--- Problem description ---
Here are some records; copy every line that holds the word "Políticas".

Collected data entries:
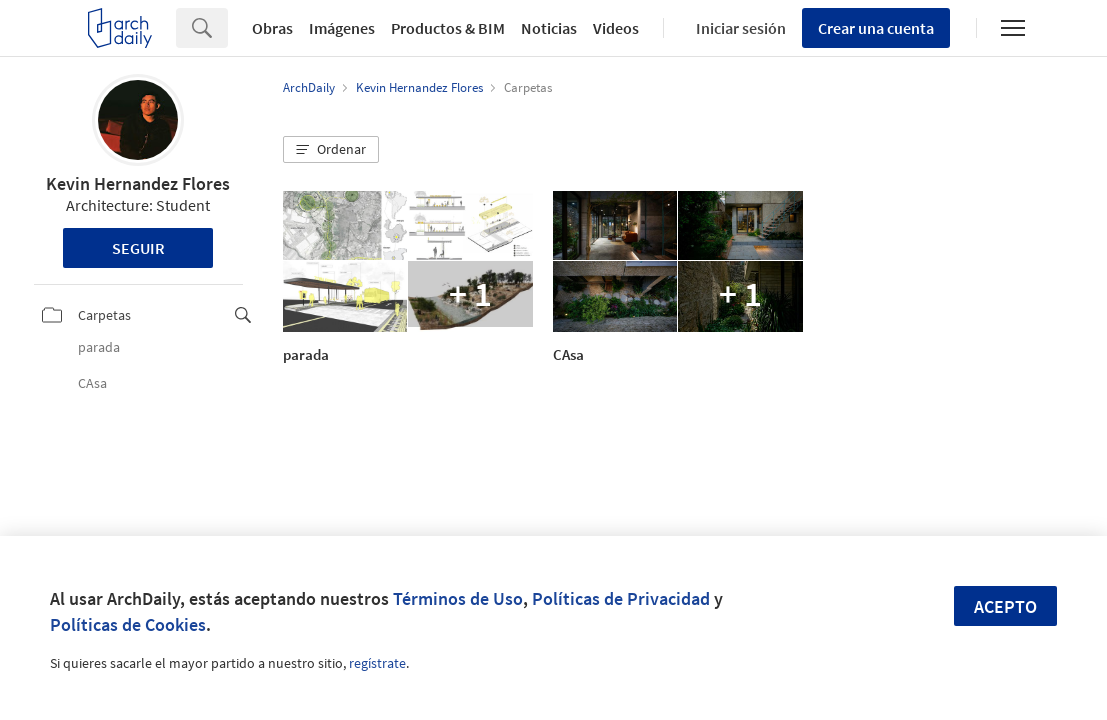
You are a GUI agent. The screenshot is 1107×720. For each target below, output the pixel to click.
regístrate (377, 663)
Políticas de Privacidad (621, 598)
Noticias (549, 28)
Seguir (138, 248)
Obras (272, 28)
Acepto (1005, 606)
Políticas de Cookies (128, 624)
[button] (331, 150)
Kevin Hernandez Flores (138, 183)
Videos (616, 28)
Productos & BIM (448, 28)
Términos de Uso (458, 598)
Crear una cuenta (876, 28)
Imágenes (342, 28)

--- Answer box ---
Políticas de Privacidad (621, 598)
Políticas de Cookies (128, 624)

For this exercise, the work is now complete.